In honor of National Selfie Day, I decided to download Meitu and see what all the hype was about. Upon downloading and opening the app, I was bombarded by the millions of features that this app has to offer. Did I want to edit my photos? Did I want to take a photo with a filter? If I was editing my picture, did I want to make my skin lighter? Or did I want to make my eyebrows more prominent? It was like I had a (virtual) plastic surgeon at my fingertips!
In truth, I’m a bit upset with how I got caught up in it all. I think that these apps are really fun, and there are plenty of cute and funny filters that you can add to your photos. However, I think that in this culture where you are considered to not look good enough unless you alter your true appearance can be harmful as well. It is harmful for people to feel like they have to constantly keep up with arbitrary beauty standards, and this app only makes the problem worse.

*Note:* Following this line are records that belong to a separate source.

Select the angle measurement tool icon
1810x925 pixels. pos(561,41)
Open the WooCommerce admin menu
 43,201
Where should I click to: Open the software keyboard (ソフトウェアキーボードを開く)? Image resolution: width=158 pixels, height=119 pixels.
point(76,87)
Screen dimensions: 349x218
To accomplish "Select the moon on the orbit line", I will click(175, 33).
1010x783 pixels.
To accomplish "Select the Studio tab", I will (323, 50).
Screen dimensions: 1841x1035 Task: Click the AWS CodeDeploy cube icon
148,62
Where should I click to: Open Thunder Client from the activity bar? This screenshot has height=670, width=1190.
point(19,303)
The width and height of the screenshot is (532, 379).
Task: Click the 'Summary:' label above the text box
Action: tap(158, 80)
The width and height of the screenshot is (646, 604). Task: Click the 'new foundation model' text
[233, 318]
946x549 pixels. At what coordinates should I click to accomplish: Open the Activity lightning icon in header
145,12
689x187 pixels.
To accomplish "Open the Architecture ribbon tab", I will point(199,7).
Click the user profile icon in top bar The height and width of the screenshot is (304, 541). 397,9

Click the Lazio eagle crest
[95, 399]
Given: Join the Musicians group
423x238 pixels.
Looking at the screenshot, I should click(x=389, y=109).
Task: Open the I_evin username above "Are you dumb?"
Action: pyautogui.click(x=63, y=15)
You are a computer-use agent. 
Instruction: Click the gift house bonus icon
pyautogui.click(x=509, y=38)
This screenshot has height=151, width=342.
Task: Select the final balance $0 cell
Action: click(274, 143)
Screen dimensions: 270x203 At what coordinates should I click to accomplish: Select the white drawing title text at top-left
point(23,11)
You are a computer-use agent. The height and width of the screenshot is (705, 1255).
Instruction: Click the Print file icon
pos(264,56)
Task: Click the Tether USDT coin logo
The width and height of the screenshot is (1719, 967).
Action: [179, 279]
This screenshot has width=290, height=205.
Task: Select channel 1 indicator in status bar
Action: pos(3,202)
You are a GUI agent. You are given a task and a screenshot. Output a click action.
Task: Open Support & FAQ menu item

While looking into the selfie culture in China, I came across a quote by the chairman of Meitu, Cai Wensheng. He said, “In the same way that you would point out to your friend if her shirt was misbuttoned, or if her trousers were unzipped, you should have the decency to Meitu her face if you are going to share it with your friends”.
In my eyes, his statement expressed all the things that I dislike about social media - polished photos that express unattainable beauty standards. But if so many people in China (and around the world) are a part of this culture, is there something that I’m not understanding? Do people have the same attitude towards “meitu-ing” their faces as they do with wearing makeup?